* [Alıntı]:
Hükümetin muhtelif adımları, geçmişteki hataların telafisi açısından oldukça işlevsel olmuştur; ancak o ihmal ve ihlallerin -belirgin bir başlangıç olan, İttihatçıların dönüştürmeci adımlarını da unutmayalım- günümüzdeki sorunlara temel oluşturacak biçimde gün yüzünde olmadığı ve tepkilerin yönünün daha çok dışa dönük olduğu bir dönemde ortaya çıkıp harç vazifesi gören ve ihmal/ihlal geleneğiyle değil doğrudan, dolaylı ilgisi dahi olmayan bir Marşı kardeşlik temelinden çekmek yapılabilecek en büyük hatalardan biri olacaktır! . Burada bir de şöyle bir sorun vardır. Yıllarca, İstiklal Marşı’nın yedi düvele karşı tek yürek olan milletimizce verilen bir destanın hikayesi olduğu hakikatini geri planda bırakan ve mağduriyet yaşayan kimselerin, ihmal ve ihlalleri gerçekleştirenler ile İstiklal Marşı’nın kimi zaman, kimi yerde bir nevi dikte ediliyor olmasından veya öyle görünmesinden dolayı, İstiklal marşı arasında özdeşlik kurmasından kaynaklanan sorunlar da göz ardı edilemez. İstiklal Marşı’nı gönülsüzce okuyan çok sayıda kişi de olabilir; ancak bu tür sorunlarla karşılaşıldığında baskı/şiddet yerine ikna metodu kullanılmalı ve İstiklal Marşı’nı, coşkuyla okutacak bir ikna metodu, Çanakkale, Sarıkamış vd örnekler ışığında devreye girmelidir.!

* [Kayıtlı veriler]:

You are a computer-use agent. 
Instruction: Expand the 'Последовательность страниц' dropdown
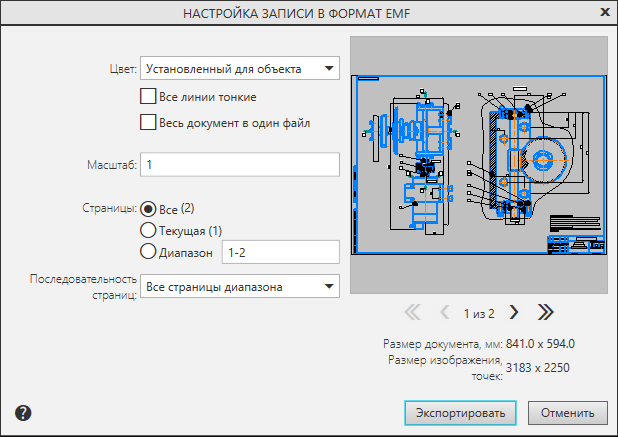click(x=240, y=287)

* [Yapılacak işler]:
**1.** İstiklal Marşı hakkındaki alıntıda geçen bütün özel adları, her birini yalnızca bir kez yazarak sıralayın.
**2.** İstiklal Marşı üzerine yazılmış alıntıyı, son cümlesinin ardından gelecek biçimde sürdürün.

* [Çözümler]:
**1.** İttihatçılar, İstiklal Marşı, Çanakkale, Sarıkamış

**2.**
 

Bunun dışında, gerçekleri bilen; ancak ayrılık türküleri söylemeyi vazife edinenlerin varlığı da bilinen bir gerçektir. Bu durumda İstiklal Marşı gibi bir harcı devreden çıkarmak, niyetler hangi yönde olursa olsun, büyük bir hata olacak ve tescilli hazımsızların ekmeğine yağ sürülecektir! Bu hatadan sonra milleti bir arada tutabilecek nasıl bir alternatif bulunulacaktır acaba? Sözün özü, Tek millet/bayrak/devlet ne denli zaruriyse, (Bu zorunluluğu Faşizm zihniyeti ile aynı karede düşünmek, fazlaca zorlayıcıdır! Katilin elinde suç işlemeye yarayan Bıçak, bir aşçının elinde ekmek kesmeye yaramakta ve birincide suç unsuru olan nesne, ikincide fayda sağlamaktadır. Burada asıl belirleyici olan ise Öznedir.) !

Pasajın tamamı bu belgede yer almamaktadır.